High because inconsistent error shapes cause client-side error handling branches to silently fail, producing invisible errors and confusing UX at the exact moments users need clarity.
Create a single error response helper in src/lib/api-response.ts and use it in every route's catch block.
// src/lib/api-response.ts
export function errorResponse(message: string, status: number = 500) {
return NextResponse.json({ error: message }, { status })
}
export function validationErrorResponse(errors: Record<string, string>) {
return NextResponse.json({ error: 'Validation failed', fields: errors }, { status: 422 })
}
Standard status codes to apply: 400 Bad Request, 401 Unauthorized, 403 Forbidden, 404 Not Found, 422 Unprocessable Entity, 429 Too Many Requests, 500 Internal Server Error. Audit existing routes for any that return 200 for error conditions — these must be corrected to 4xx or 5xx.
ID: saas-error-handling.user-errors.api-consistent-error-format
Severity: high
What to look for: Examine all API route error responses across the project. Look for consistency in the shape of error JSON responses. Check for: a common envelope (e.g., always { error: string }, always { message: string }, always { error: { code: string, message: string } }, or always tRPC's standard error shape). Look for inconsistencies: some routes returning { error: '...' }, others returning { message: '...' }, others returning plain strings, others returning { success: false, reason: '...' }. Also check HTTP status codes — are 4xx codes used for client errors and 5xx for server errors, or is everything returning 200? Server actions: If the project uses Next.js server actions instead of API routes for mutations, check whether server actions return a consistent shape for error states (e.g., always { error: string } | { success: true }) or whether each action returns different shapes. Server actions that throw rather than return errors are also inconsistent — they produce Next.js digest errors in production which are opaque to callers.
Pass criteria: Enumerate all API error response shapes across routes. Pass if at least 90% of API routes return error responses in the same JSON shape, and HTTP status codes correctly distinguish client errors (4xx) from server errors (5xx). A centralized error response helper function is a strong positive signal. Report the count: "X of Y API routes use a consistent error response shape."

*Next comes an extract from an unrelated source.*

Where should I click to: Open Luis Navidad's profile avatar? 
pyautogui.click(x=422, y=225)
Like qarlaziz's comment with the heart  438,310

Fail criteria: Fail if error response shapes vary significantly across routes (2 or more distinct shapes in active use). Fail if 4xx and 5xx errors are not distinguished (everything returns 200 with an error flag). Do not pass when a centralized helper exists but some routes bypass it with ad-hoc error responses.
Skip (N/A) when: The project has no API routes and no server actions. Signal: no app/api/ directory, no pages/api/ directory, no serverless functions, no 'use server' directives.

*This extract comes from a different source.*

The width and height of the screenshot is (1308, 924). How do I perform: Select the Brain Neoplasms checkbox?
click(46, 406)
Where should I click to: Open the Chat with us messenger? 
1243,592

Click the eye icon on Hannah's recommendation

Detail on fail: "3 distinct error shapes found: {error: string} in auth routes, {message: string} in user routes, {success: false} in payment routes; some routes return 200 for all errors". Max 500 chars.
Remediation: Inconsistent error formats force frontend code to handle multiple shapes, leading to missed error states and confusing UX. Clients can't build reliable error handling when the shape is unpredictable.
Create a single error response helper and use it everywhere:
// lib/api-response.ts
export function errorResponse(message: string, status: number = 500) {
return NextResponse.json({ error: message }, { status })
}
export function validationErrorResponse(errors: Record<string, string>) {
return NextResponse.json({ error: 'Validation failed', fields: errors }, { status: 422 })
}
Then in every route:
} catch (error) {
return errorResponse('Internal server error', 500)
}
Standard HTTP status codes to follow: 400 Bad Request, 401 Unauthorized, 403 Forbidden, 404 Not Found, 422 Unprocessable Entity, 429 Too Many Requests, 500 Internal Server Error.